Of course, if the program always writes 4096 pages, or the system forces programs to write entire pages (as Unix, Linux, and Mac do) then this problem never occurs. It is also not a problem if the device drivers have been updated to buffer data and force the larger block size as happens in Windows 7. It is just the older systems like XP that can get in trouble.

Solid State Drives

The Solid State Drives present a much larger version of the same problem. SSDs store data in Flash memory, a faster version of the same technology on your keyring USB memory stick. Flash memory simulates disk sectors, but in reality the basic unit of storage management on an SSD is a thousand times larger: 512K bytes (a half megabyte) instead of 512 bytes.

An SSD writes data something like the toy where a child presses down on a plastic sheet to draw lines and then erases the entire page by lifting the plastic sheet up. The SSD can erase a half megabyte of data setting the entire area to zeros. Then it can write 1's into the individual bytes of memory. It can always turn an individual 0 into a 1, but it can only erase an entire block of 512K back to 0.

A conventional file system designed for a regular hard disk expects that every disk sector can be rewritten individually. The system only keeps track of the sectors that have been allocated to individual files and the sectors that are "free space" (not assigned to any file and available for allocation to create new files or extend existing ones).

In an SSD, the "free space" can be divided into sectors that have been erased and can be immediately assigned to hold new data, and sectors that were previously part of some file and have not yet been erased. They can be assigned for use, but they have to be erased before they can be reused.
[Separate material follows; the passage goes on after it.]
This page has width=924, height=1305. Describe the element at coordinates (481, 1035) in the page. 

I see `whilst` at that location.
In the current generation of operating systems and SSDs, the work of erasing blocks and keeping track of what is erased and what needs erasing is mostly managed by the SSD hardware. However, it would be more efficient if the SSD hardware and the device driver collaborate and if the applications, particularly I/O intense applications like database, optimize their patterns of use. Instead of rewriting small blocks of existing data in place, write new data to previously erased sections of the disk and adjust the control information to go to the new location instead of the old location. Once enough data has been replaced, migrate the rest and queue the 512K block for complete erasing.
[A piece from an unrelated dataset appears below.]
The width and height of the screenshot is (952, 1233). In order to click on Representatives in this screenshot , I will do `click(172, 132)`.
If you have a laptop with one SSD hard disk, then you have to use it for everything. However, in a desktop machine where there is room for more than one disk, it makes sense to use the SSD as the boot disk for the operating system and for your most frequently used or small programs. Then one or more regular hard drives can be used for bulk storage and for the types of files that do not translate well to the SSD erase-and-write mechanism.

SSDs and hard drives are roughly comparable for large sequential files. The hard drive can read sequentially without seek delay or rotational latency. Given the igh price of SSD storage these days, it is probably better to put the pagefile on a hard drive because pages are stolen and written to the disk in 4K units. The hibernate file is written and read sequentially. If you can fit these files on the SSD they will probably run a bit faster, but they are big and you might find something better to do with those gigabytes.

However, every previous resource in the history of computers that at one time had to be carefully rationed is now insainely cheap, and eventually SSD storage will not be worth the trouble of optimizing. So while some care and consideration may be appropriate today, this is a temporary situation. Within a few years, everything will be optimized automatically.